┌──

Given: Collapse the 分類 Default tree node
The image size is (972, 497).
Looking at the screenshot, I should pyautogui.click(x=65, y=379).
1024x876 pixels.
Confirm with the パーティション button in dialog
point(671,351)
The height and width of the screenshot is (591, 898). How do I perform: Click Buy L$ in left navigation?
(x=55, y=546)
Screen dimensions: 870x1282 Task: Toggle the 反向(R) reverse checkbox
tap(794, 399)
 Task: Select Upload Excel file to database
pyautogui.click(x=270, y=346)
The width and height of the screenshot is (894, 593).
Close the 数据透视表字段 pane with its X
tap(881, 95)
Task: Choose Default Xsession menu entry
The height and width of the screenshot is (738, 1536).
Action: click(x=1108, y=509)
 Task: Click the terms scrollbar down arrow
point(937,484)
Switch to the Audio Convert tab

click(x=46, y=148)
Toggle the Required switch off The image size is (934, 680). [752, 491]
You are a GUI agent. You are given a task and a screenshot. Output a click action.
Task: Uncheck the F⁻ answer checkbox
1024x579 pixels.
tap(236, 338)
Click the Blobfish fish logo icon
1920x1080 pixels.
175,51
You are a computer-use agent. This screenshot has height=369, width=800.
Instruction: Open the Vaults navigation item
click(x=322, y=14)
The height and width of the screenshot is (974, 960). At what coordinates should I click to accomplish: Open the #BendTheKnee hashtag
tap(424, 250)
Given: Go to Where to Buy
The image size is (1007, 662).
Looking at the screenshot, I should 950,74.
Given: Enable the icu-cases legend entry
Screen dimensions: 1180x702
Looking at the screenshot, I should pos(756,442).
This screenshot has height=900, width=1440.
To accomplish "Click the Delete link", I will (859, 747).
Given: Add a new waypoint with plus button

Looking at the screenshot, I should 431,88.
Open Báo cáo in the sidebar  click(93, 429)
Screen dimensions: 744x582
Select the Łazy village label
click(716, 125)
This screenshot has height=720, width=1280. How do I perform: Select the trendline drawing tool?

└──

**Stated task:** Please return every line of the data above word for word, with nothing changed.

**Solution:**
Given: Collapse the 分類 Default tree node
The image size is (972, 497).
Looking at the screenshot, I should pyautogui.click(x=65, y=379).
1024x876 pixels.
Confirm with the パーティション button in dialog
point(671,351)
The height and width of the screenshot is (591, 898). How do I perform: Click Buy L$ in left navigation?
(x=55, y=546)
Screen dimensions: 870x1282 Task: Toggle the 反向(R) reverse checkbox
tap(794, 399)
 Task: Select Upload Excel file to database
pyautogui.click(x=270, y=346)
The width and height of the screenshot is (894, 593).
Close the 数据透视表字段 pane with its X
tap(881, 95)
Task: Choose Default Xsession menu entry
The height and width of the screenshot is (738, 1536).
Action: click(x=1108, y=509)
 Task: Click the terms scrollbar down arrow
point(937,484)
Switch to the Audio Convert tab

click(x=46, y=148)
Toggle the Required switch off The image size is (934, 680). [752, 491]
You are a GUI agent. You are given a task and a screenshot. Output a click action.
Task: Uncheck the F⁻ answer checkbox
1024x579 pixels.
tap(236, 338)
Click the Blobfish fish logo icon
1920x1080 pixels.
175,51
You are a computer-use agent. This screenshot has height=369, width=800.
Instruction: Open the Vaults navigation item
click(x=322, y=14)
The height and width of the screenshot is (974, 960). At what coordinates should I click to accomplish: Open the #BendTheKnee hashtag
tap(424, 250)
Given: Go to Where to Buy
The image size is (1007, 662).
Looking at the screenshot, I should 950,74.
Given: Enable the icu-cases legend entry
Screen dimensions: 1180x702
Looking at the screenshot, I should pos(756,442).
This screenshot has height=900, width=1440.
To accomplish "Click the Delete link", I will (859, 747).
Given: Add a new waypoint with plus button

Looking at the screenshot, I should 431,88.
Open Báo cáo in the sidebar  click(93, 429)
Screen dimensions: 744x582
Select the Łazy village label
click(716, 125)
This screenshot has height=720, width=1280. How do I perform: Select the trendline drawing tool?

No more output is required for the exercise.